The entries below contain a stretch that opens with the line containing "OS Migration [OS" and closes with the line containing "October 2011 (66, 553)"; set down that stretch exactly, both ends included, and nothing else.

─── TASK DATA

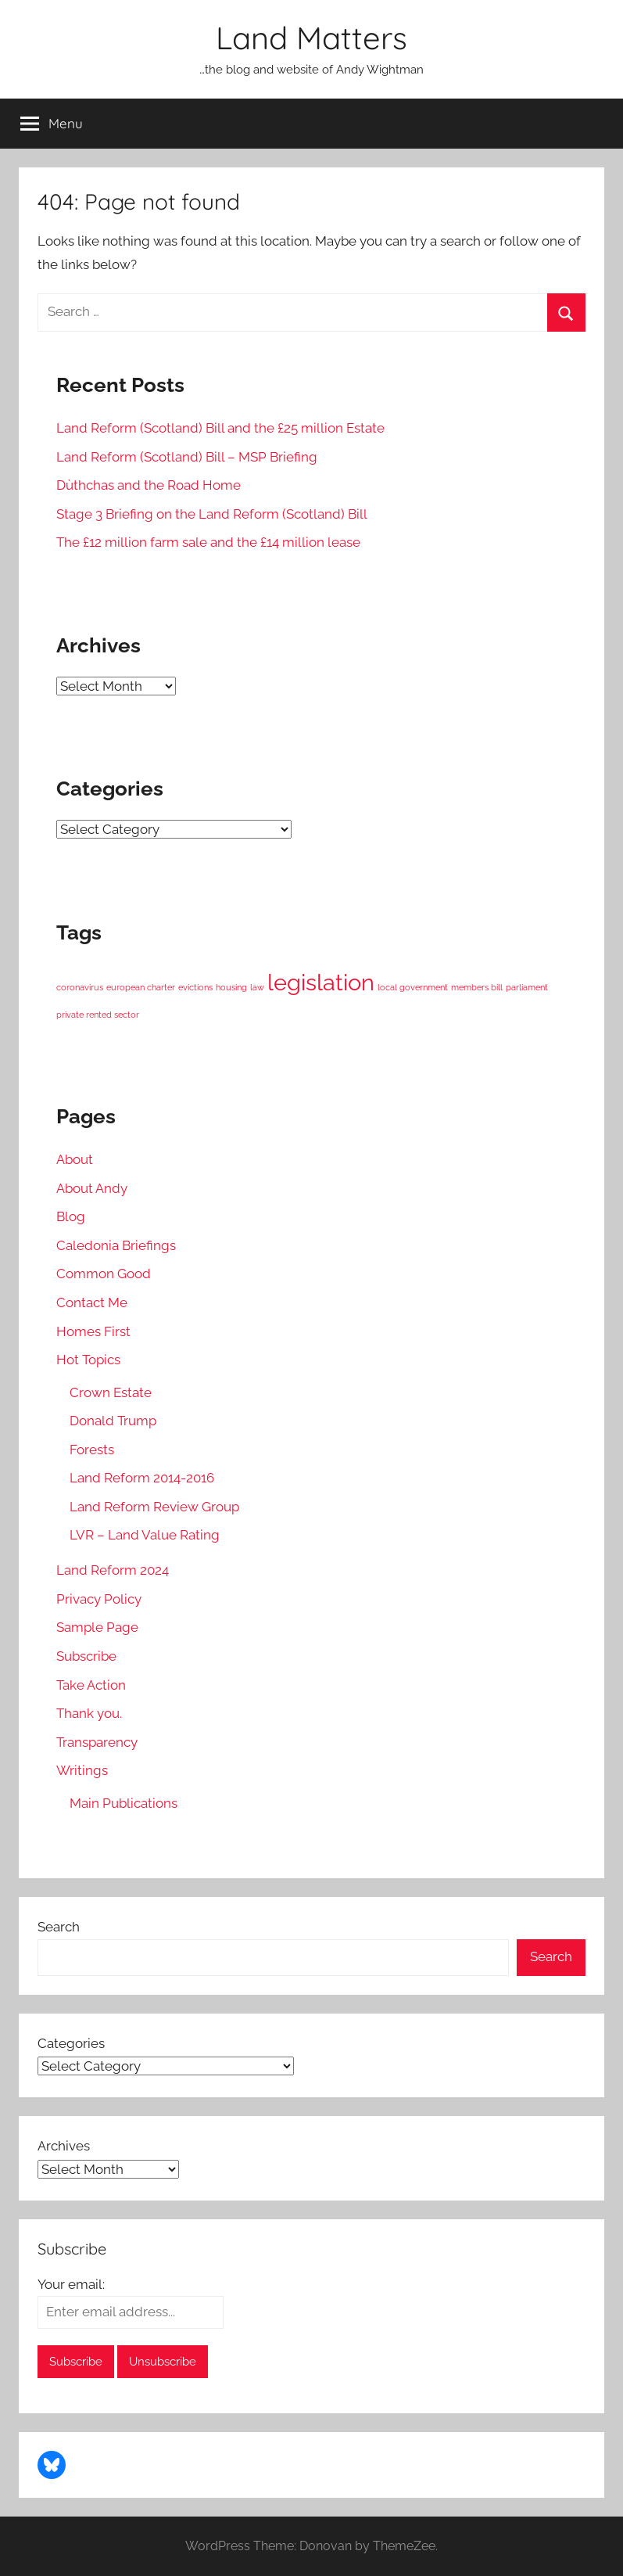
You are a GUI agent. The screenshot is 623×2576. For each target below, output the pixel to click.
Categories (71, 2043)
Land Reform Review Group (154, 1506)
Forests (92, 1449)
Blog (70, 1216)
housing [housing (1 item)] (231, 987)
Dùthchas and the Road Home (148, 485)
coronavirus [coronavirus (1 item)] (79, 987)
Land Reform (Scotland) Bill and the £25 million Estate (220, 428)
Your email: (71, 2284)
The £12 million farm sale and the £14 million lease (208, 542)
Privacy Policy (98, 1599)
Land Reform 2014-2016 (142, 1478)
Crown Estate (111, 1392)
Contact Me (91, 1302)
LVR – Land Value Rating (145, 1535)
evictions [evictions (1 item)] (195, 987)
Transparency (97, 1742)
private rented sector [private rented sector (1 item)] (97, 1014)
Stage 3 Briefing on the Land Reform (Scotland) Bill (211, 514)
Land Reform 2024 (112, 1570)
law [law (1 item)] (257, 987)
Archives (64, 2146)
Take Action (91, 1685)
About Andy (91, 1188)
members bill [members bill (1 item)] (477, 987)
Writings (82, 1770)
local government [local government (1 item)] (413, 987)
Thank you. (89, 1713)
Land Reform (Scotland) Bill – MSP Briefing (186, 457)
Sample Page (97, 1627)
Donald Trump (113, 1420)
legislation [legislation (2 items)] (320, 982)
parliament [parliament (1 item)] (527, 987)
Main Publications (123, 1803)
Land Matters (311, 37)
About (74, 1159)
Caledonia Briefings (116, 1245)
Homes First (93, 1331)
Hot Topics (88, 1359)
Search (59, 1927)
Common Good (103, 1273)
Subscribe (86, 1656)
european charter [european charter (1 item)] (140, 987)
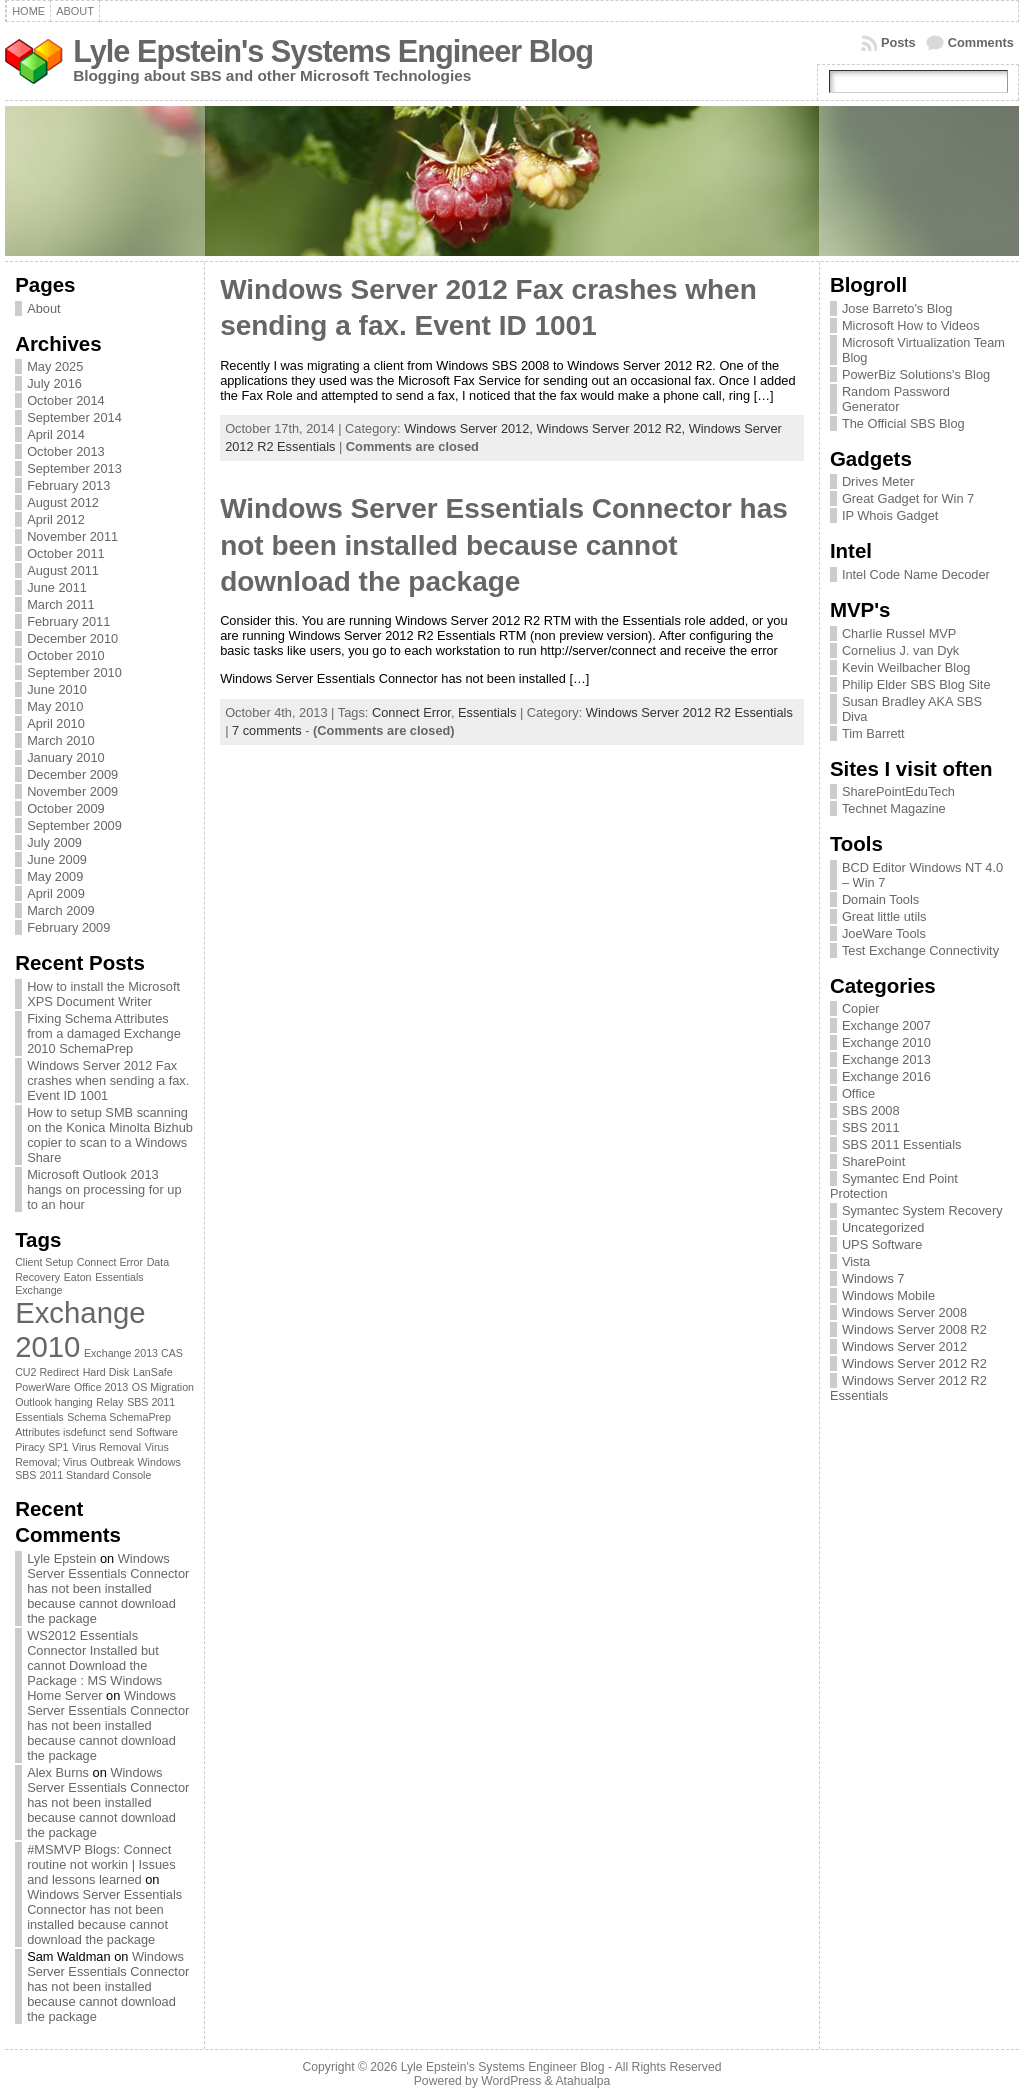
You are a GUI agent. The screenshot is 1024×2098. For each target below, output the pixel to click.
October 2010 (66, 655)
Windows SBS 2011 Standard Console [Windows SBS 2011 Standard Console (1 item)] (98, 1468)
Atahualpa (582, 2081)
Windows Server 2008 (904, 1312)
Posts (898, 42)
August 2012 (63, 502)
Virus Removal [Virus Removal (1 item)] (106, 1447)
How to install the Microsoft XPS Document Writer (103, 994)
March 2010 (61, 740)
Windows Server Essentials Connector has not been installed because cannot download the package (108, 1588)
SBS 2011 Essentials (902, 1144)
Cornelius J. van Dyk (900, 650)
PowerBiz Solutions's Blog (916, 374)
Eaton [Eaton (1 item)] (78, 1277)
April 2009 (56, 893)
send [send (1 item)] (120, 1432)
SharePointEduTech (898, 791)
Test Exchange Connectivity (920, 950)
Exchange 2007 (886, 1025)
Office (858, 1093)
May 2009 (55, 876)
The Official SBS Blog (903, 423)
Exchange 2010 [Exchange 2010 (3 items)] (80, 1329)
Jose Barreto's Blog (897, 308)
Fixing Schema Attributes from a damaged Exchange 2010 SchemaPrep (104, 1033)
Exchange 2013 (886, 1059)
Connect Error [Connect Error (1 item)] (110, 1262)
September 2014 (74, 417)
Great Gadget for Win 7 (908, 498)
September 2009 (74, 825)
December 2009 (72, 774)
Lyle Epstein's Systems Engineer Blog (333, 51)
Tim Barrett (873, 733)
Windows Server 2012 (904, 1346)
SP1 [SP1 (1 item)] (58, 1447)
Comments (981, 42)
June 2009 (57, 859)
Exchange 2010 (886, 1042)
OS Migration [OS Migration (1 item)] (163, 1387)
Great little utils (884, 916)
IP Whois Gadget (890, 515)
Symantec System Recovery (922, 1210)
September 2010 (74, 672)
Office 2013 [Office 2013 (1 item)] (101, 1387)
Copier (861, 1008)
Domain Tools (880, 899)
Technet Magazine (894, 808)
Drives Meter (878, 481)
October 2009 (66, 808)
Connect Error (411, 712)
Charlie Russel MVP (899, 633)
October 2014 (66, 400)
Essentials (487, 712)
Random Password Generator (896, 399)
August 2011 (63, 570)
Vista (856, 1261)
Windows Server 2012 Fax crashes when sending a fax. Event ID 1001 (108, 1080)
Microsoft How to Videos (911, 325)
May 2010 (55, 706)
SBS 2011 (871, 1127)
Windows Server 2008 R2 (914, 1329)
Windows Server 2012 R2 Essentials (689, 712)
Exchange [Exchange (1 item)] (38, 1290)
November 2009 (72, 791)
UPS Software (882, 1244)
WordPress (511, 2081)
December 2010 (72, 638)
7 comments (267, 730)
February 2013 (68, 485)
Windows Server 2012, (470, 428)
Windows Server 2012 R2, (612, 428)
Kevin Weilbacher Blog (906, 667)
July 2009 (54, 842)
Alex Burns (58, 1772)
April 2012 (56, 519)
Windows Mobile (888, 1295)
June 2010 (57, 689)
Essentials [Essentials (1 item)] (119, 1277)
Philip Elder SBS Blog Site (916, 684)
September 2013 (74, 468)
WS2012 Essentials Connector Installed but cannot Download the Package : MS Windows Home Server (94, 1665)
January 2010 (66, 757)
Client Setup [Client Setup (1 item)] (44, 1262)
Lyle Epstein (61, 1558)
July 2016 (54, 383)
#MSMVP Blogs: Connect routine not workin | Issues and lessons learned (101, 1864)
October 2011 (66, 553)
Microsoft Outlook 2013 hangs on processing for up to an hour (104, 1189)
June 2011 (57, 587)
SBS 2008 (871, 1110)
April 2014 (56, 434)
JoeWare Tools (884, 933)
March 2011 (61, 604)
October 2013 (66, 451)
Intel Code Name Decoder (916, 574)
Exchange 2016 (886, 1076)
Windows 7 (873, 1278)
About (43, 308)
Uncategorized (883, 1227)
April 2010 (56, 723)
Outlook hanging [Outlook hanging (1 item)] (54, 1402)
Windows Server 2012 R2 (914, 1363)
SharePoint (873, 1161)
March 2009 (61, 910)
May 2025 (55, 366)
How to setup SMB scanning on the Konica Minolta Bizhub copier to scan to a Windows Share (110, 1135)
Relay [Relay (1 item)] (109, 1402)
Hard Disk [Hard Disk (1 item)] (106, 1372)
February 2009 (68, 927)
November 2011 (72, 536)
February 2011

──────

- [ANSWER BOX]
OS Migration [OS Migration (1 item)] (163, 1387)
Great little utils (884, 916)
IP Whois Gadget (890, 515)
Symantec System Recovery (922, 1210)
September 2010 (74, 672)
Office 2013 [Office 2013 (1 item)] (101, 1387)
Copier (861, 1008)
Domain Tools (880, 899)
Technet Magazine (894, 808)
Drives Meter (878, 481)
October 2009 (66, 808)
Connect Error (411, 712)
Charlie Russel MVP (899, 633)
October 2014 (66, 400)
Essentials (487, 712)
Random Password Generator (896, 399)
August 2011 (63, 570)
Vista (856, 1261)
Windows Server 2012 Fax crashes when sending a fax. Event ID 1001 (108, 1080)
Microsoft How to Videos (911, 325)
May 2010 (55, 706)
SBS 2011 (871, 1127)
Windows Server 2008 R2 (914, 1329)
Windows Server 2012 R2 Essentials (689, 712)
Exchange [Exchange (1 item)] (38, 1290)
November 2009 (72, 791)
UPS Software (882, 1244)
WordPress (511, 2081)
December 2010 (72, 638)
7 comments (267, 730)
February 2013 (68, 485)
Windows Server 2012, (470, 428)
Windows Server 2012 R2, (612, 428)
Kevin Weilbacher Blog (906, 667)
July 2009 (54, 842)
Alex Burns (58, 1772)
April 2012 (56, 519)
Windows Mobile (888, 1295)
June 2010 (57, 689)
Essentials [Essentials (1 item)] (119, 1277)
Philip Elder SBS Blog Site (916, 684)
September 2013 (74, 468)
WS2012 Essentials Connector Installed but cannot Download the Package : MS Windows Home Server (94, 1665)
January 2010 (66, 757)
Client Setup [Client Setup (1 item)] (44, 1262)
Lyle Epstein (61, 1558)
July 2016 (54, 383)
#MSMVP Blogs: Connect routine not workin | Issues and lessons learned (101, 1864)
October 2011 (66, 553)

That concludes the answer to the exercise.